__FRAGMENTO CITADO__
Tanques en la frontera.
Las últimas noticias dan cuenta de que EE.UU. accederá al pedido de los estados bálticos en el sentido de enviar más armas a Ucrania. Hoy se reúnen en Ginebra Serguei Lavrov y Anthony Blinken para hablar del tema.

Continuando con el asunto de la nota anterior, que versaba sobre los acontecimientos de Kazajistán y sobre las presiones que la OTAN ejerce sobre Rusia y que están teniendo su manifestación más flagrante en el escándalo mediático promovido por el gobierno ucraniano y sus respaldos occidentales en torno a la presunta “amenaza” rusa contra ese país, creo que sería conveniente centrar un poco más el tema. Decíamos entonces que occidente –Estados Unidos, para ser más precisos- está practicando estas provocaciones con el objeto de medir la tonicidad de una posible respuesta rusa. En lo esencial, esta me parece una evaluación justa. Pero, dado el continuo incremento de la tensión entre las partes, creo que convendría abundar algo más en el tema y preguntarse sobre la perversidad que anida en esa intención y si esta, en el fondo, no busca justamente provocar una reacción rusa que pueda ser presentada ante el mundo como desmedida y brutalmente agresiva, justificando así una profundización a fondo de las restricciones y embargos que se ejercen contra Moscú, y empujando al gobierno de Vladimir Putin a tomar decisiones imposibles –porque el Pentágono supone que serían suicidas- en el plano de la defensa de sus intereses. Estaríamos entonces frente a una especie de Pearl Harbor “aggiornado”. En 1941 se trató de forzar a Japón a dar el primer golpe para poder así movilizar a la opinión norteamericana y permitir el ingreso de Estados Unidos a la segunda guerra mundial.[i] Ahora sería cuestión de forzar a Rusia a invadir lo que fuera parte del imperio soviético -y antes del imperio de los zares- o a retirarse en desorden abdicando su estatus de gran potencia y quedando a merced de los misiles de mediano alcance que la OTAN podría desplegar en sus fronteras.

__SEGMENTO DE DATOS__
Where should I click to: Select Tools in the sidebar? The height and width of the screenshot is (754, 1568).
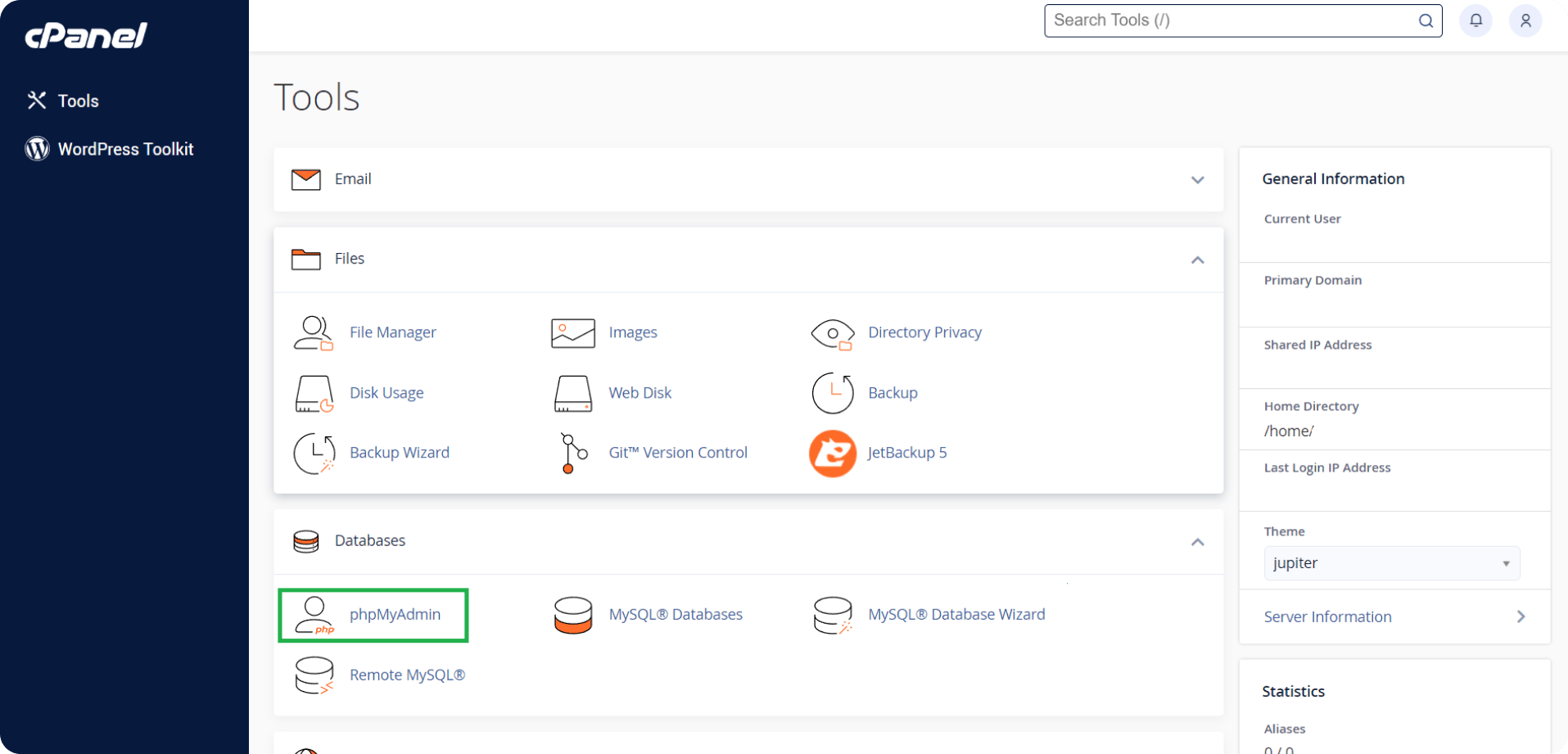click(x=78, y=101)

__CONSIGNA ESCRITA 1__
Resume en dos oraciones el fragmento sobre la tensión entre Rusia y la OTAN.
__CONSIGNA ESCRITA 2__
Reproduce literalmente, del fragmento sobre Rusia y la OTAN, todo lo que va desde "Tanques en la" hasta "hablar del tema.".
El material procede de otra fuente.

__SOLUCIÓN ESCRITA 1__
El texto plantea que Estados Unidos provoca a Rusia para medir su posible respuesta y se pregunta si en el fondo busca una reacción rusa que pueda presentarse como desmedida y justificar más restricciones y embargos contra Moscú. Lo compara con un Pearl Harbor actualizado: así como en 1941 se trató de forzar a Japón a golpear primero, ahora se buscaría forzar a Rusia a invadir o a retirarse, renunciando a su estatus de gran potencia y quedando expuesta a misiles de la OTAN en sus fronteras.

__SOLUCIÓN ESCRITA 2__
Tanques en la frontera.
Las últimas noticias dan cuenta de que EE.UU. accederá al pedido de los estados bálticos en el sentido de enviar más armas a Ucrania. Hoy se reúnen en Ginebra Serguei Lavrov y Anthony Blinken para hablar del tema.